Study shows how brain tumors make certain immune cells turn traitor

A Ludwig Cancer Research study has for the first time exhaustively analyzed immune cells known as neutrophils that reside in brain tumors, including gliomas, which develop in the brain itself, and cancers that spread there from the lung, breast and skin.

Led by Ludwig Lausanne's Johanna Joyce and Roeltje Maas, an MD-Ph.D. student in her laboratory, the study also details the key role neutrophils play in ensuring the survival of brain cancers and exposes the mechanisms by which the tumor microenvironment (TME) tweaks their biology to turn them into enablers of malignant growth. Its findings suggest new approaches to the treatment of both gliomas and brain metastases (BrMs).

"Our study shows for the first time how the brain tumor microenvironment draws in and disarms infiltrating neutrophils, stretches out their lifespans—which are otherwise relatively short—and turns them into cells that suppress anti-cancer immune responses while directing the generation of blood vessels that feed the growing cancer," said Joyce.

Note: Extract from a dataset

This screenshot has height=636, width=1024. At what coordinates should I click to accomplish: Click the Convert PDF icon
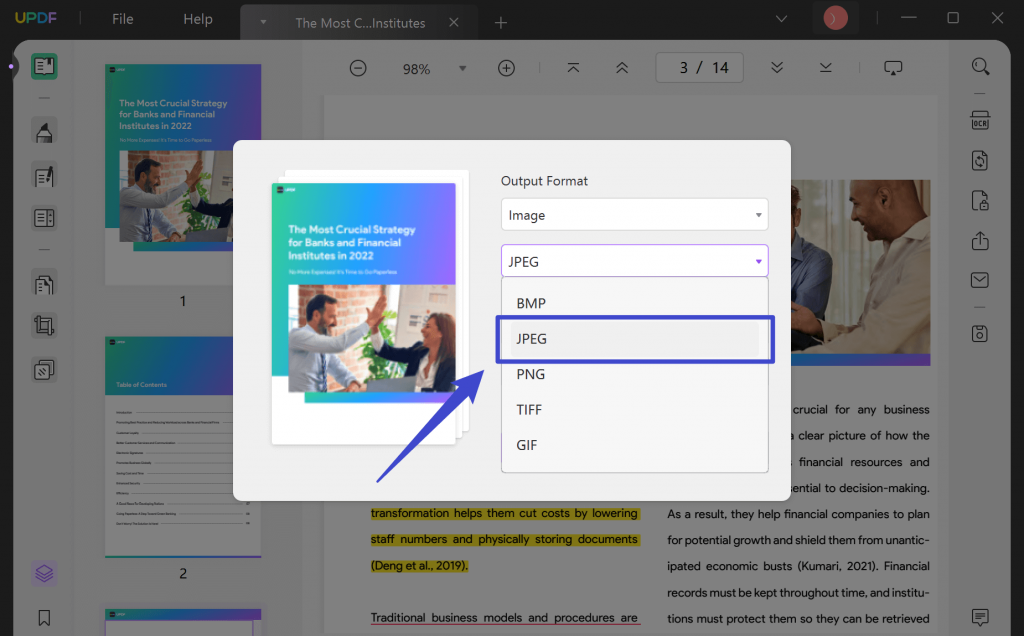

Reported in Cell, the study interrogates the preferential spatial niches, dynamics, gene expression patterns and functional states of neutrophils in BrMs and gliomas. Notably, it identifies specific cellular interactions and a pair of molecular factors in the TME that are key to converting neutrophils from potential agents of anti-tumor immunity into abettors of malignancy.

"This is one of the most exciting discoveries of the study because only a small subset of brain metastases respond to currently available immunotherapies, and gliomas have proved especially resistant to all types of treatment," said Maas. "Our identification of specific cellular and molecular factors that can turn neutrophils into immunosuppressive and pro-tumoral agents in the TME opens the door to developing therapeutic approaches to make brain cancers more susceptible to immunotherapy."

Cancers depend on a menagerie of noncancerous cells to survive and thrive, and brain tumors are no exception. In exploring this aspect of brain cancer biology, the Joyce lab has in recent years extensively analyzed the immune landscape of gliomas and BrMs, identifying new strategies to address their recurrence and resistance to therapy.

Much of that work has focused on myeloid immune cells, most notably macrophages and their brain-resident versions known as microglia. Joyce and her colleagues observed in these studies that neutrophils—which are also myeloid cells—accumulate in large numbers in brain tumors, especially in the most aggressive types of gliomas and BrMs, raising questions about their potential role in tumor progression.

The current study answers those questions. Based on an integrated, multifactorial analysis of more than 190 brain tumor samples from patients and experiments in a variety of mouse models of brain cancer, it shows that neutrophils are more abundant in BrMs than in primary gliomas. In all tumor types, however, their phenotypes—or physical traits and functional states—differ significantly from those of neutrophils in the circulation and in healthy brain tissues.

Maas, Joyce and colleagues report that tumor-associated neutrophils (TANs) tend to cluster around the malformed and leaky blood vessels in tumors and switch off gene expression programs that induce cell death while turning on genes that support cell survival—thus lengthening their lifespans. These findings were confirmed in pioneering studies performed in mouse models of brain cancer.

Once ensconced in the TME, the researchers found, TANs start churning out factors that stimulate the formation of blood vessels. They also become functionally suppressed, halting the production of reactive oxygen species—the molecular bomblets neutrophils ordinarily use to destroy their cellular targets.

But TANs, it turns out, aren't just victims of immunosuppression. They're also its perpetrators. The researchers show that TANs clustered around tumor blood vessels associate with and apparently suppress cytotoxic T cells—the frontline forces of the immune system that kill cancer cells and are engaged by most approved immunotherapies.

Maas, Joyce and colleagues identify multiple factors that recruit TANs into the TME and induce their functional transformation. Two inflammatory factors, however, seem to be critical: the signaling molecule TNF-α and ceruloplasmin, a copper-carrying protein. Both, the researchers show, are produced by neutrophils themselves as well as macrophages and microglia.

"This adds to growing evidence that the myeloid niche of the tumor microenvironment is central to the establishment and maintenance of a profoundly immunosuppressive microenvironment across brain tumor types that supports the survival and progression of these generally lethal cancers," said Joyce.

She and her colleagues will now examine whether targeting the inflammatory factors and cellular interactions that induce TAN immunosuppression can help improve brain tumor responses to immunotherapy.